Photo by Netmartin Photography
When I last spoke with Jaya Chatterjee ’08, she had just returned from an academic conference in Maryland, where she was promoting the latest batch of books she had edited for Yale University Press, and she was already preparing for a trip to Peru in search of ideas for new projects on Latin American studies. One doesn’t usually think of the editor of an academic press as part of the “jet set,” but Jaya’s work has an unusually broad scope that takes in most of the world. “I’m acquiring on everything except America and Britain,” she says.
As an associate editor for world history, geopolitics, and international relations—a job that was carved out specifically for her many interests—Jaya acquires up to 18 books a year and manages another 61 books under contract. The books she acquires and edits run the gamut from a 500-year history of Iran—which has been in the works “since before I was born,” she laughs—to a survey of international organizations from the Red Cross to the International Olympic Committee, a project she dreamed up and commissioned.
The 31-year-old editor, named last year by Publisher’s Weekly as one of the handful of publishers “who are making a big splash early in their careers,” has been making waves this year with her latest release, North Korea’s Hidden Revolution: How the Information Underground is Transforming a Closed Society by Jieun Baek. “It’s about this whole network of illicit media”—mainly DVDs and USB drives full of video—“that is flowing into the country and being circulated there secretly and inspiring people, especially young people, to leave in search of a better life,” explains Jaya. If you think this sounds like a real-life version of the hit show The Man in the High Castle, you’re right.

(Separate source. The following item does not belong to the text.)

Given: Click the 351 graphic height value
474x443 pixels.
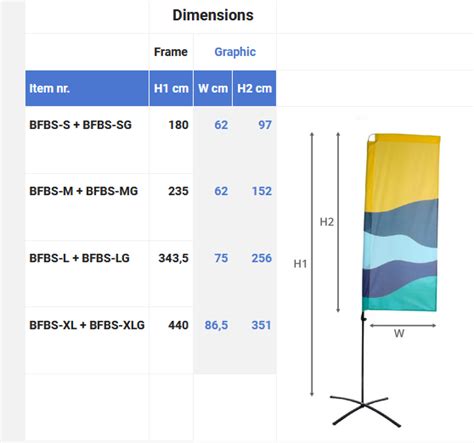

Baek’s book has garnered reviews in the New Yorker and the LA Review of Books and given Jaya chance to flex her editing muscles by helping Baek prepare an op-ed for the New York Times and a speech before the British Parliament. “That’s the best part,” she says, of her work. “Reaching out to scholars at an early stage in their work”—such as Baek, who is just 29—“and encouraging them, supporting them, helping them develop ideas.”
Her love of ideas in their wide variety led her to Wellesley and ultimately into publishing. “I knew I wanted to study literature, and I chose Wellesley because I wanted a school that had a strong program in foreign languages as well as music,” says Jaya, who studied French, Spanish, and Arabic at Wellesley and sang with the Wellesley College Choir and Chamber Singers. (She is still a very active musician and consummate student: singing soprano with a 70-person Greater Middletown Chorale, founded by Joyce Johnson Kirkpatrick ’60, and performing with a string trio in New Haven, having added the cello to her repertoire at the age of 25.)
A summer internship during her junior year with W.W. Norton in New York gave her the inkling that publishing would be a good fit, and after earning a master’s degree in English and comparative literature from Columbia in 2009, she got her big break, landing a job as an editorial assistant at Yale, where she has been ever since.
“I love working here. It has been a wonderful fit for the wide range of interests I came here with,” says Jaya, who is brushing up on her Spanish in advance of her scouting trip to South America, a new domain both for her and the press. “The main reason I chose this career was because I always wanted to be learning.”